Try it yourself: 40-day miracle technique
I give credit to Melody Beattie’s 40 day miracle creation method for its tremendous impact on my life. I have modified and tested it to fit my own needs and found it amazingly effective and powerful. Test it yourself and adopt it to your own situation and circumstances. I promise you won’t be disappointed. There are seven steps:
Step 1: Commit to the process for at least 40 days.
Step 2: Answer this question, “what do you want?”. Write down the answers as they come to you.
Step 3: Determine if you’ll go through this process by yourself or with a partner.
Step 4: Decide on a method of recording and communication.
- Are you going to write it by hand in your notebook or journal? Or will you record what you write digitally?
- If possible, write your list within 15 to 30 minutes after you wake up in the morning or the same period before you sleep at night.
- If you’re going through this process by yourself, you must ensure that no one else will see, even accidentally, what you write.
Step 5: Each morning or night, list what you are grateful for.
Step 6: For each item on your list, briefly state why you are grateful for it.
Step 7: List down the people you resent, who have wronged or offended you and who you can’t forgive or haven’t forgiven.
Key points to remember
Throughout the 40 days, do not overthink, or intellectualize this process. For step 5 in particular, don’t over-analyze, judge, censor or edit what you write in your list. Let everything out.
Allow time for things to develop. There will be days when you feel super-charged as you write your list and you truly feel excited, appreciative and grateful for every item on that list; on these days, write more! And squeeze out every ounce of gratitude you can for the good things happening to you. I guarantee, though, that there will be days when it feels like there is absolutely nothing to be grateful for; it is especially on these days that you must write. Make a commitment to complete the 40 days and follow through.

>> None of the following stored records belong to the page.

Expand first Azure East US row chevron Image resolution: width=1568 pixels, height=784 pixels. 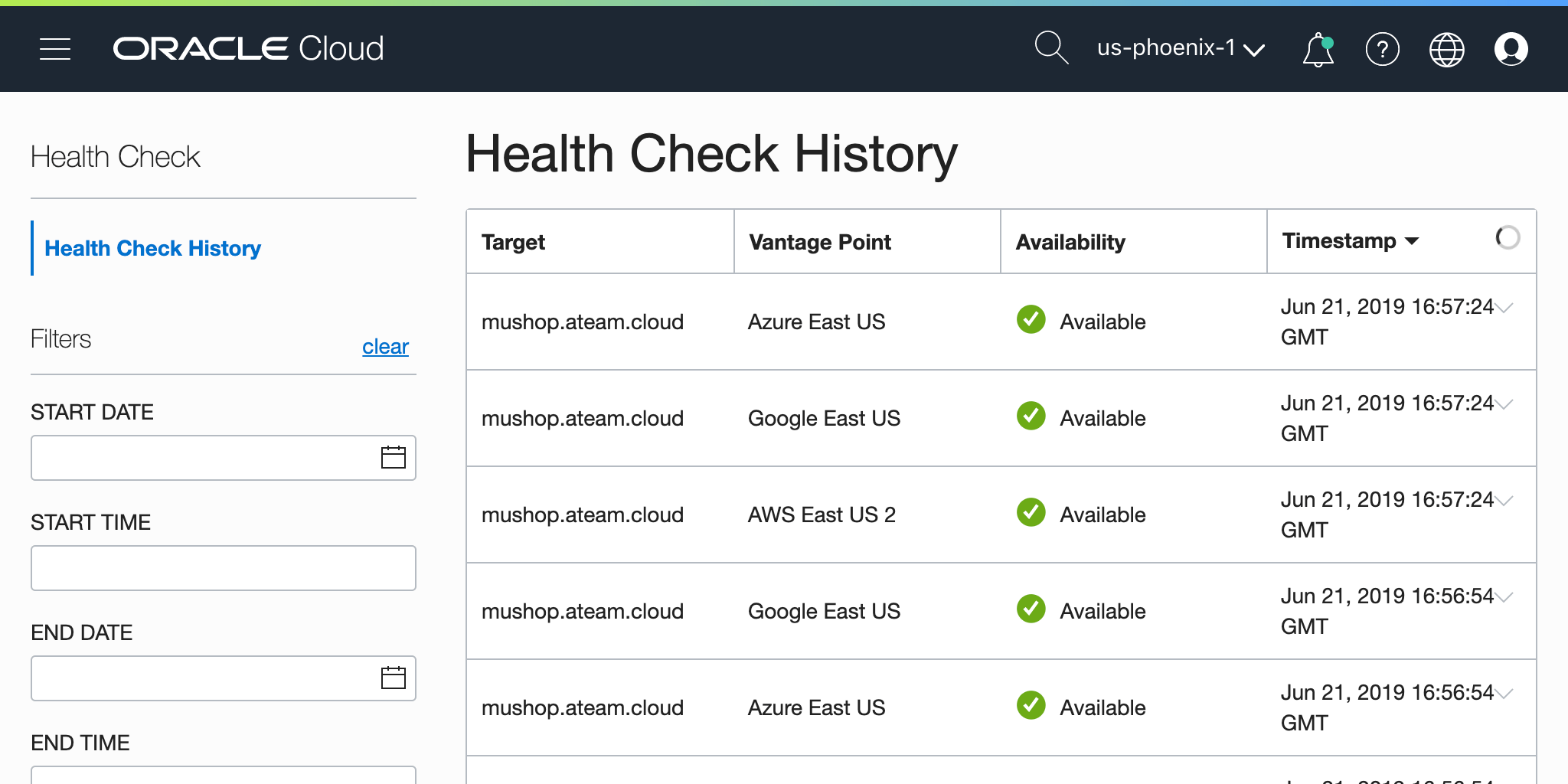click(1504, 308)
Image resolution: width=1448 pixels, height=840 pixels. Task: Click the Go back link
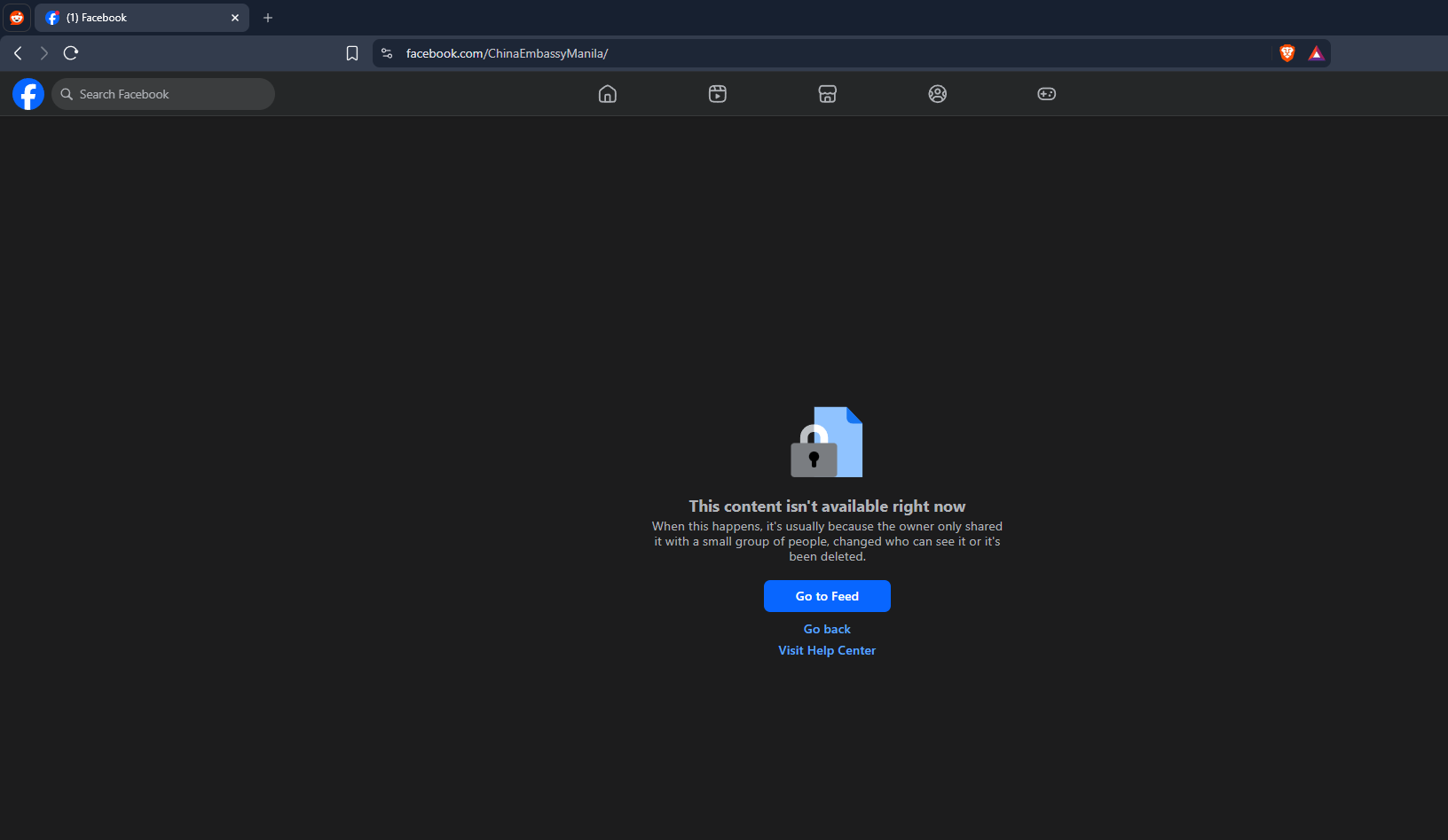(x=827, y=629)
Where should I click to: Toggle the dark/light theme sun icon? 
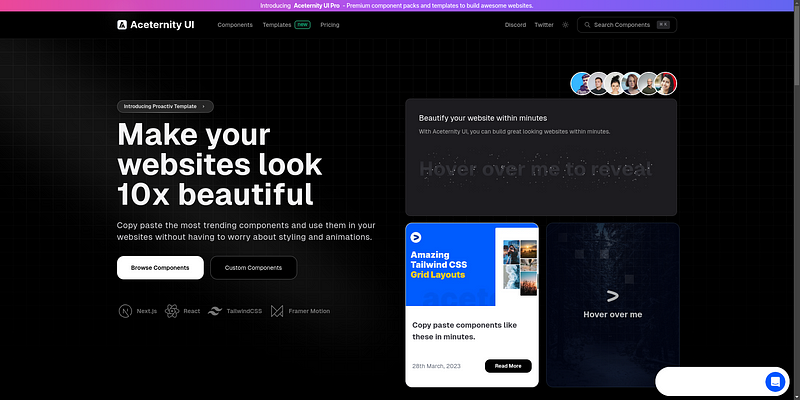[565, 24]
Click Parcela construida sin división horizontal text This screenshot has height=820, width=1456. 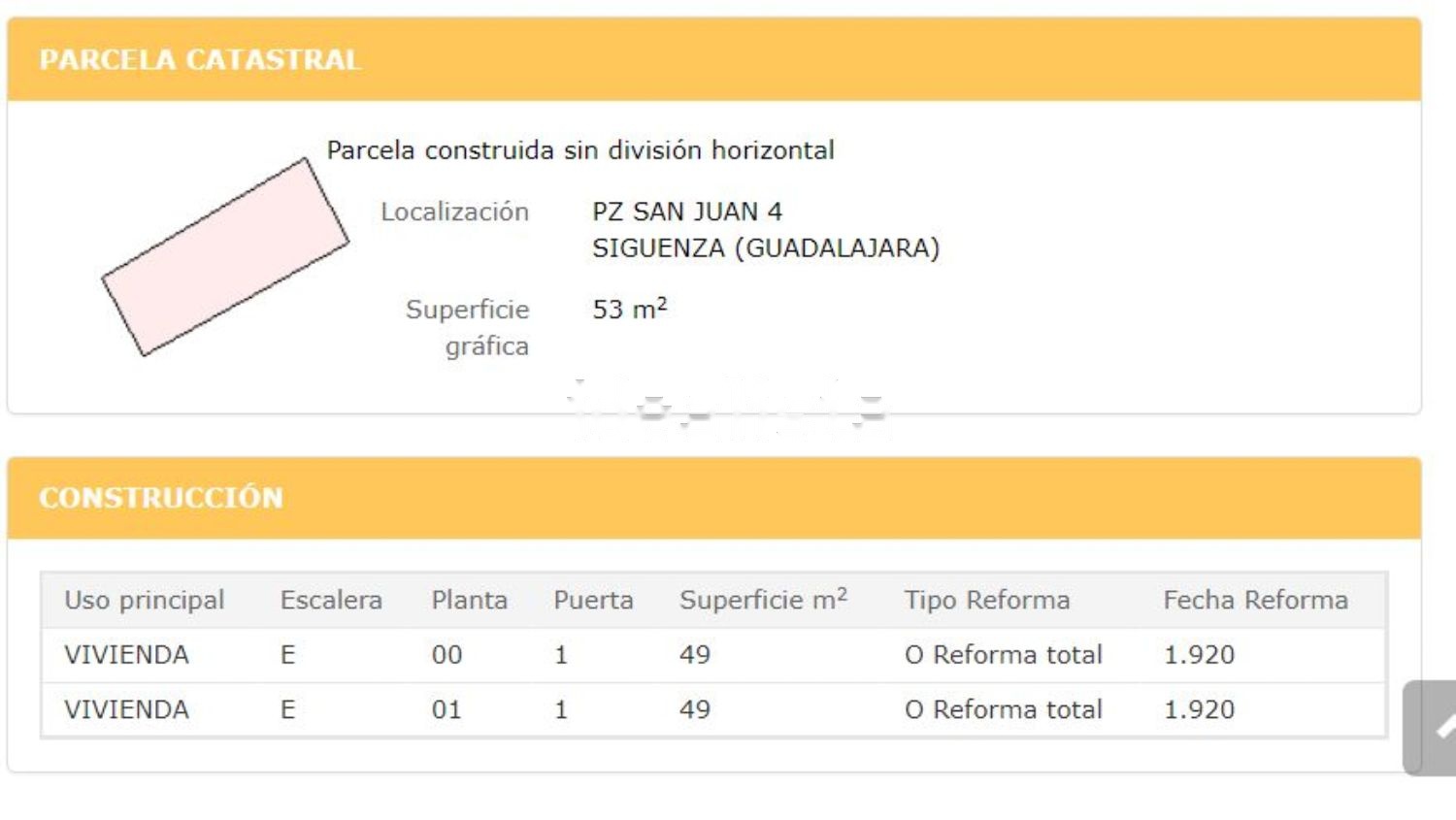tap(580, 150)
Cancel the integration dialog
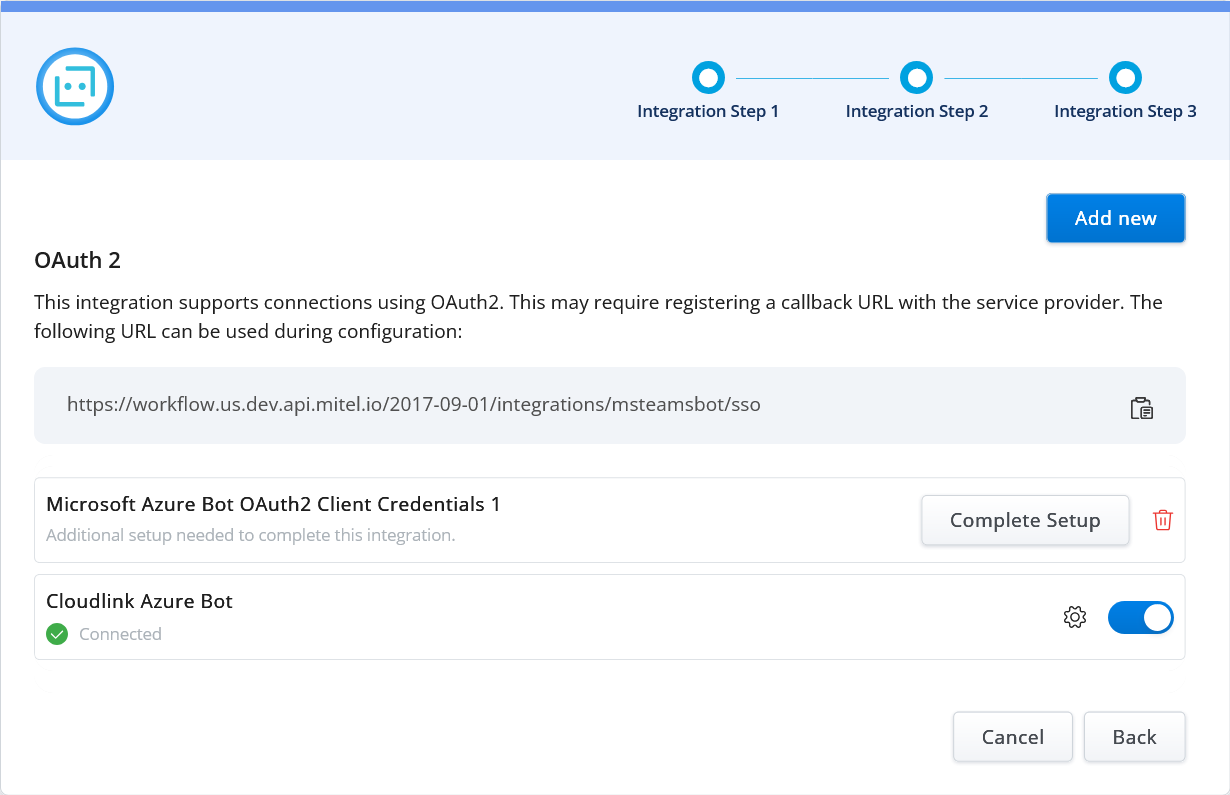The image size is (1230, 795). pos(1012,737)
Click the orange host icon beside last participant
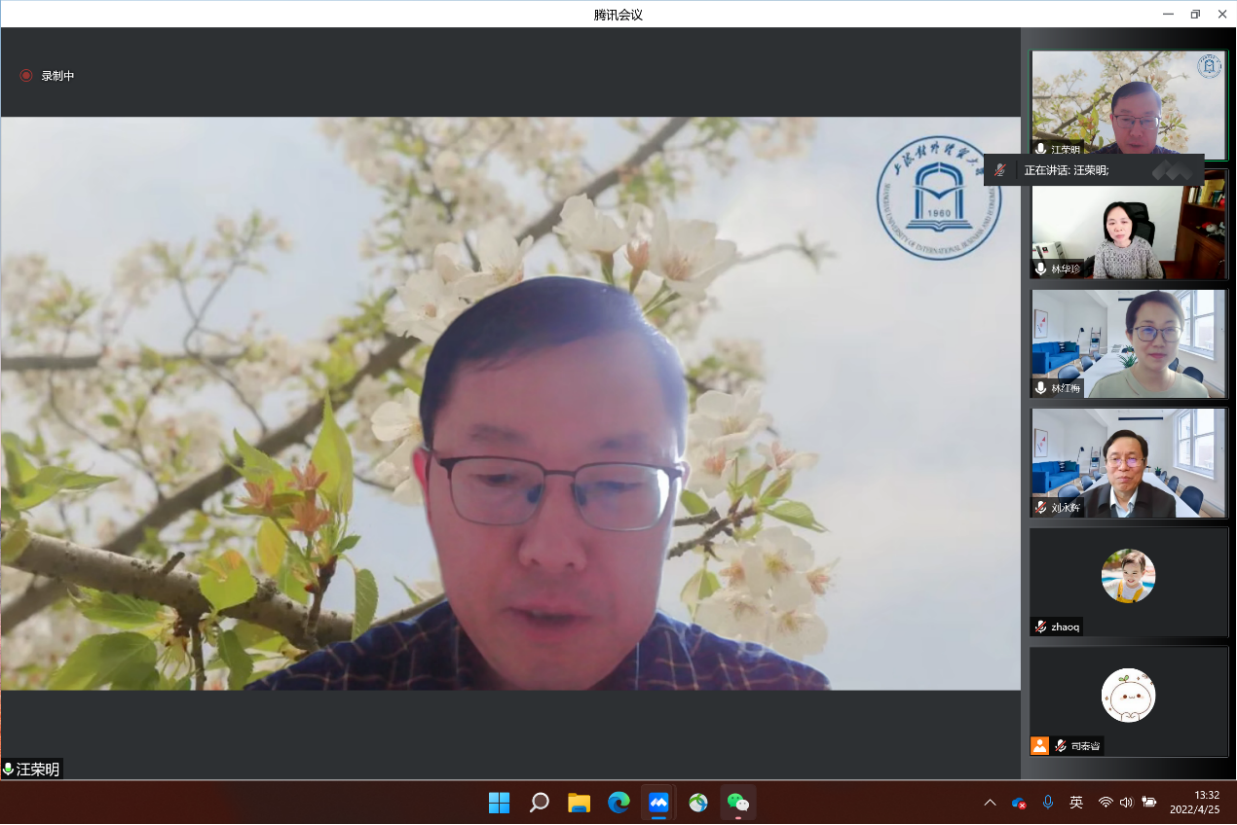Screen dimensions: 1237x825 point(1040,745)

Allow time for things to develop. There will be days when you feel super-charged as you write your list and you truly feel excited, appreciative and grateful for every item on that list; on these days, write more!
With regard to step 7 in particular, give yourself time. Some things, like releasing pent up or deep-seated negative emotions, will take time. Many of us have been burdened by the debilitating effects of these negative emotions for as long as we can recall. Unfortunately, there is no way to rush this: it may take months, even years for resentment, anger, or bitterness to become unblocked; and years for hurt and betrayal to be finally released. And if you succeed in doing this, and the way is now clear for your good to come to you, it still might take time for it to actually appear in your world.
So, take all the time that you need. If you persist, fortunately, the rewards — freedom to finally let all your good in or the appearance of the miracle you’ve asked for — is well worth the effort and wait.
Adapt the 40-day miracle technique to fit your own needs, situation and circumstances.